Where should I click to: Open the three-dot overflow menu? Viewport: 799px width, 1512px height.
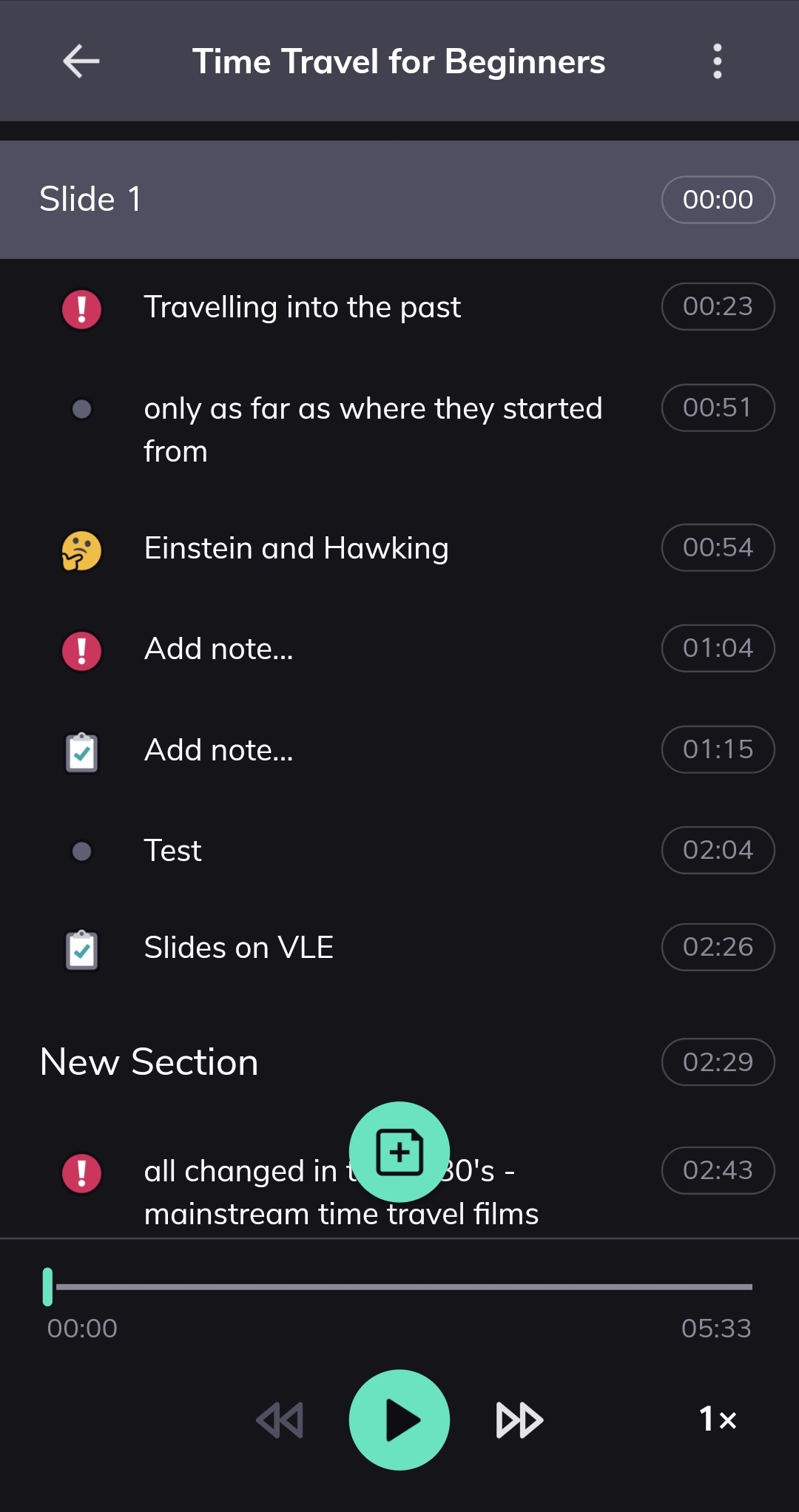coord(717,61)
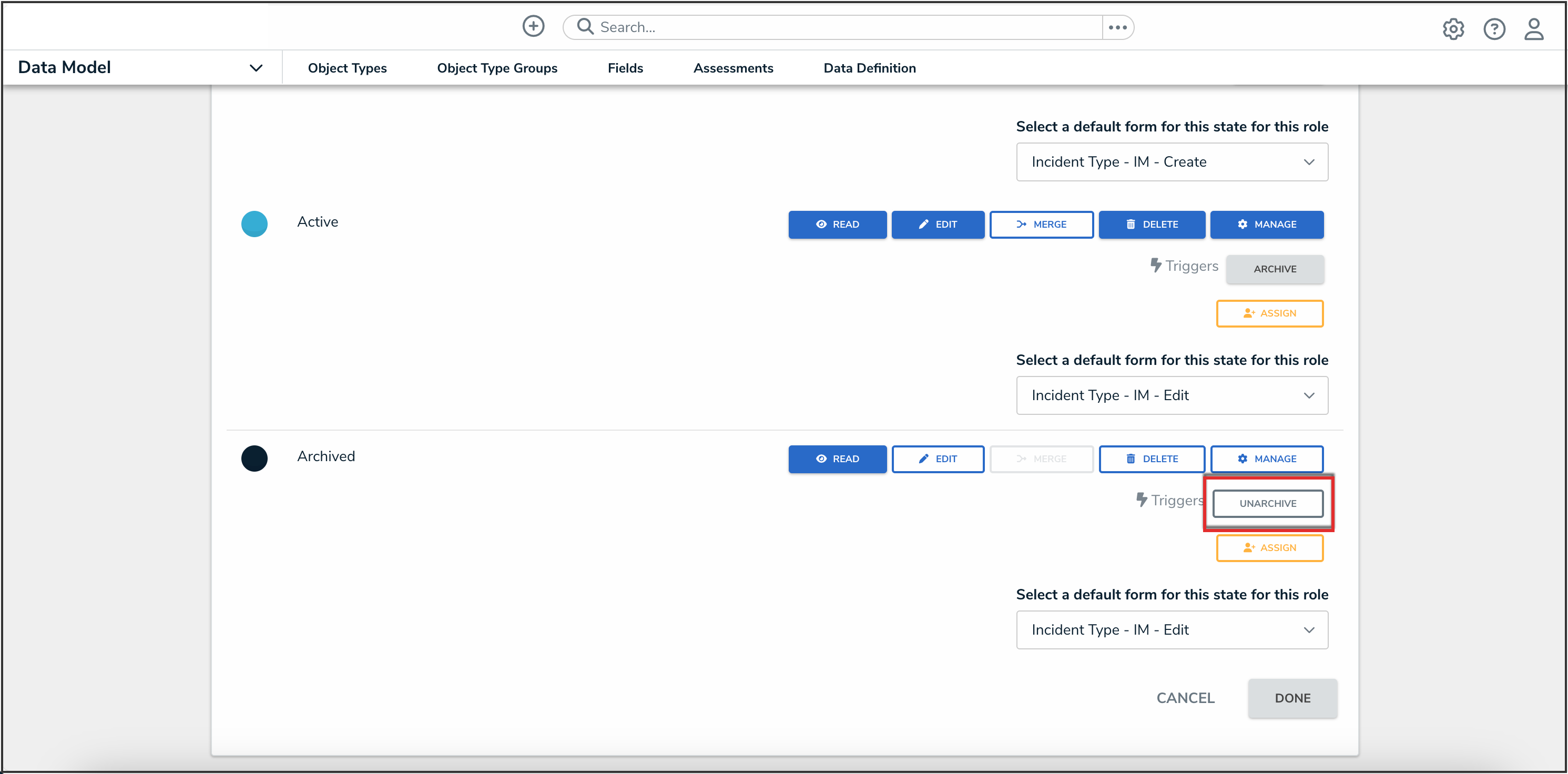Open the settings gear icon
The image size is (1568, 774).
(x=1452, y=28)
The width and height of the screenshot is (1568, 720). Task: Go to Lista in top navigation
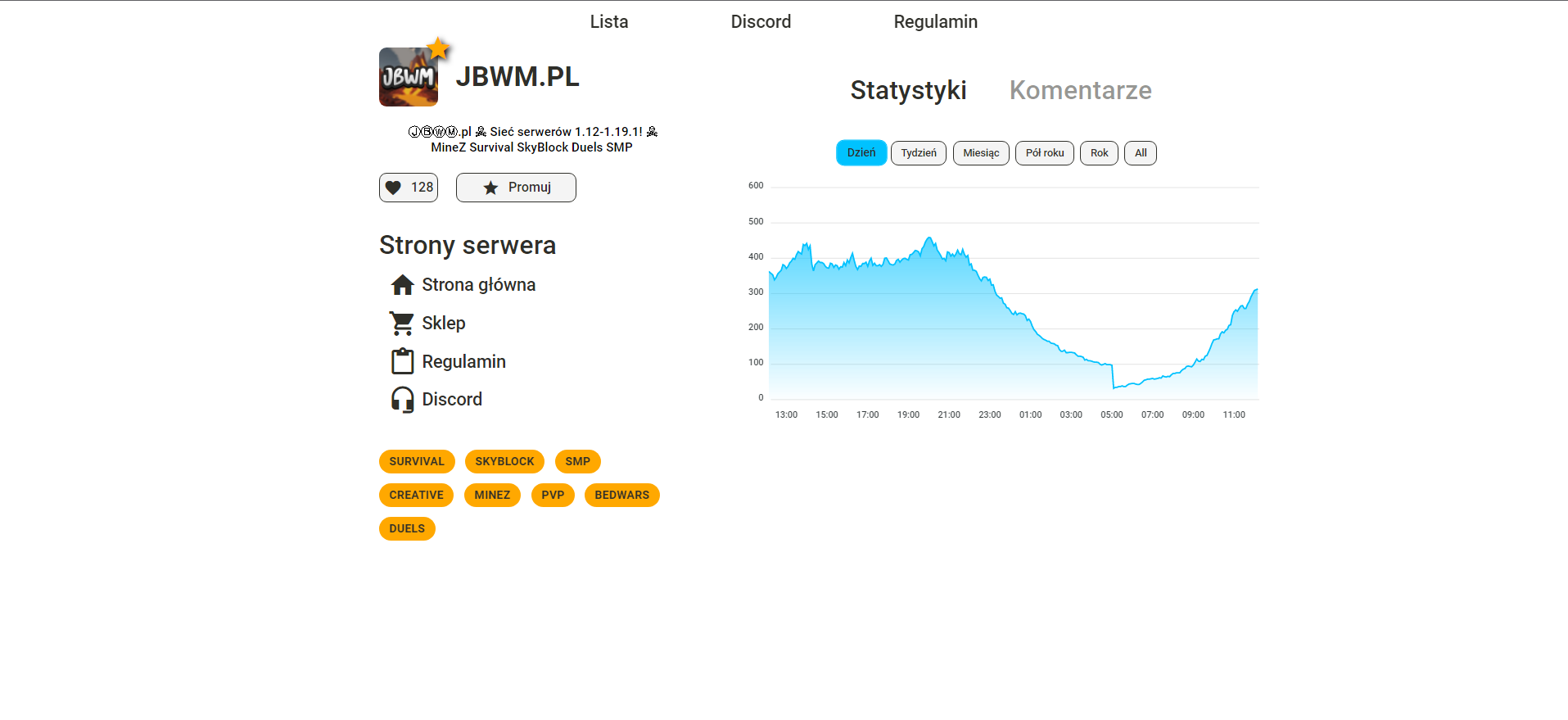609,22
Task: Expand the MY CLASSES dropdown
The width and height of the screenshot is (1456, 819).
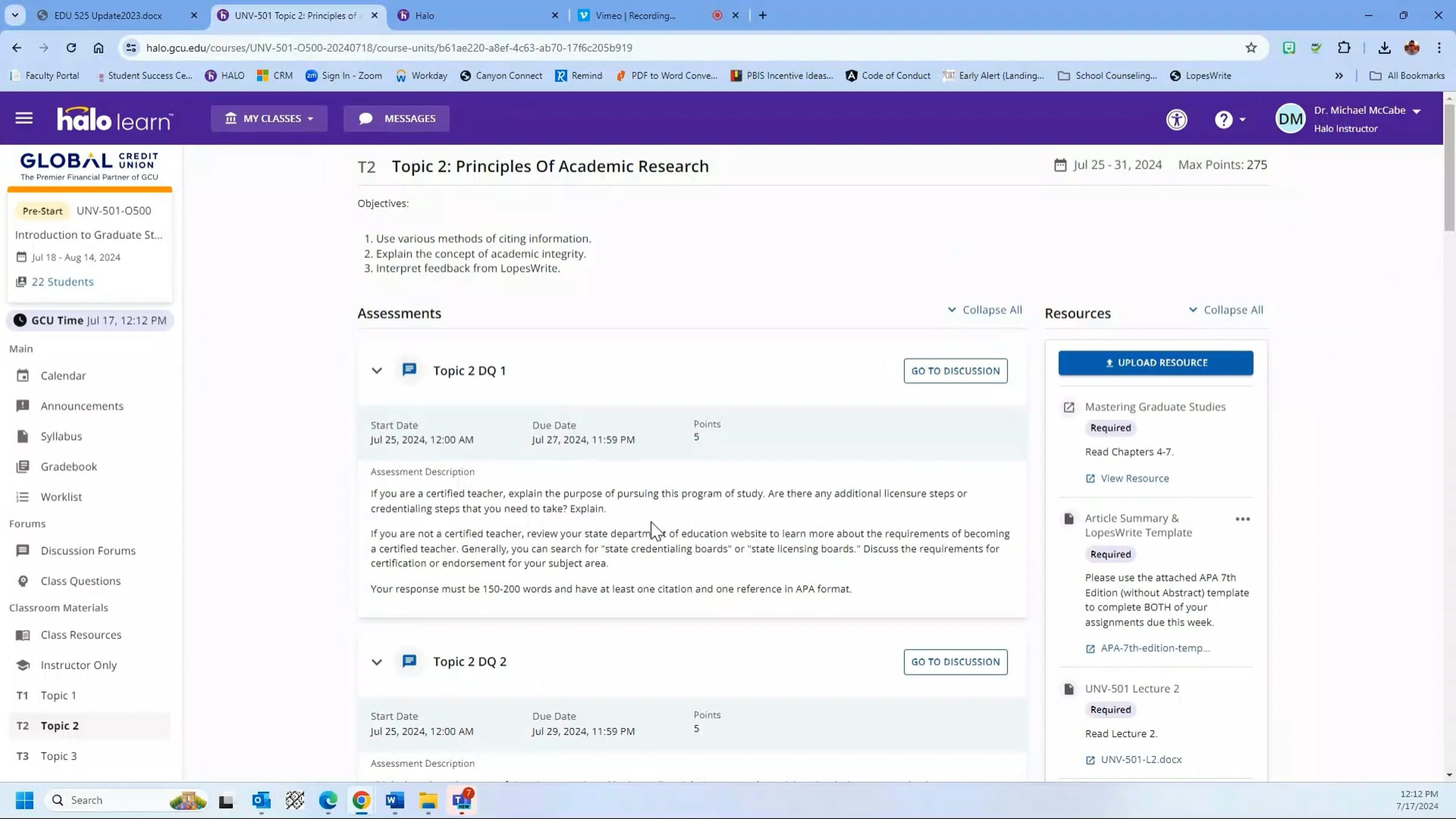Action: [269, 118]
• • • • • • •
- _Written exercise_: Can you reproduce all of the items above word for word, with the pictures left out?

- _Reply_:
Where should I click to: Open the three-dot overflow menu? Viewport: 799px width, 1512px height.
coord(717,61)
Open the settings gear icon
The image size is (1568, 774).
(x=1452, y=28)
The width and height of the screenshot is (1568, 720). Task: Go to Lista in top navigation
609,22
Task: Expand the MY CLASSES dropdown
The width and height of the screenshot is (1456, 819).
Action: [269, 118]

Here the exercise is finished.